Last week at home I laid turf – the final piece in a 3 year jigsaw to create a ‘garden’. Whilst I sweated and toiled in the heat it occurred to me in a flight of sunstroked whimsy that there were parallels with what had been happening at home to what had been happening at work, at ARC and in the sector.
First off was the actual act of transformation. As the space behind my house was being transformed, so too was the landscape that ARC and our members would be working in. As you know, we’ve been harking on about the Care Act for some time now at ARC, and finally the Act has landed. In response, we developed our ‘Care Act’ events, the first of which, ‘Pictures of Cats and other ways to health and wellbeing’, happens next week (still a few places left if you’re interested). This and our Housing and Transition events will give you the opportunity to explore what this new world we will be operating in looks like and where the opportunities are to flourish. Of course the added uncertainty of a general election and the almost certainty of further changes means we’ll have to engage in some horizon scanning as well.

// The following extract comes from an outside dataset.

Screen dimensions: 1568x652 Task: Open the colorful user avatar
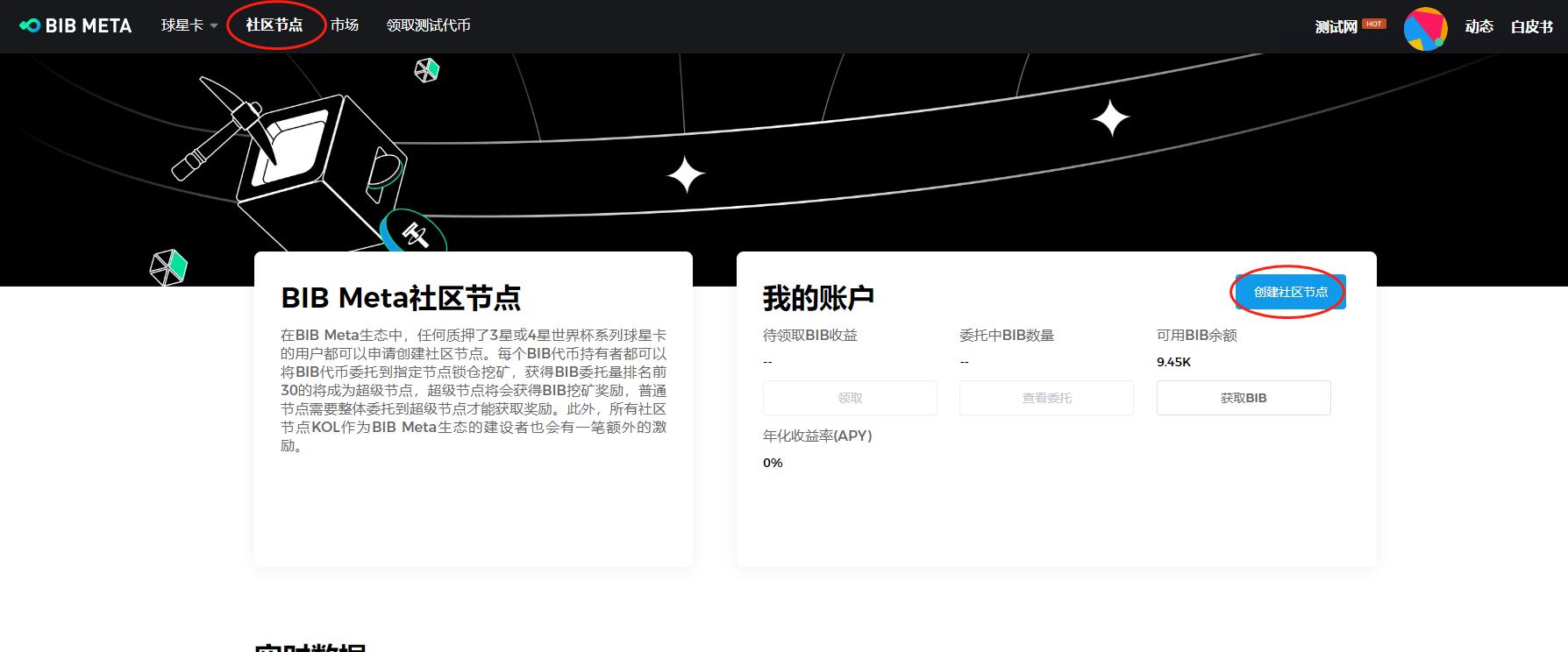(x=1424, y=28)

Meanwhile, back at the garden with more sweating (I’m no Groundforcer) my thoughts turn to seeds and the need to propagate with the future in mind. At ARC those new seeds and future thoughts are our new membership offer, which hopefully you should have received, and how we plan to grow and meet the needs of the ARC community. In particular are those seeds/ideas that have begun to germinate around how we might deliver our offer in new ways, including the webinars we are planning to tackle the issue of National Minimum Wage and Sleep ins (that worrying weed) and other matters of concern too. Also taking root are the plans for our Annual Conference, which, later this year, will explore issues of diversity and human rights – and, perhaps most importantly, a focus on the regions and enabling organisations to share and network (as I write, Rod Landman, our man in the South West, is finalising dates for meetings in June involving commissioners and speakers from the CQC ) – watch this space for forthcoming shoots and leaves.
My final blossom of thought turns to nurturing and the need to tend for what we are growing. Sure enough my rolled up lawn came with instructions with how to ‘care’ for it – namely to just soak it with water – but it did make me think about our Care Certificate awareness sessions and our new Care Certificate Materials and how they link in with this idea – of nurturing the development of staff. The establishment of the Certificate and the materials we are developing to meet it are about going far beyond providing a simple set of instructions – supporting people could never just be that – but are about providing staff with not only the knowledge that they will need to grow and establish themselves successfully but also the first steps to a more deep-rooted understanding of what it means to support someone so that everyone in that relationship can flourish and bloom.
Our revamped ‘Getting Started’ learning materials are due out the end of the month. My lawn is coming along a treat.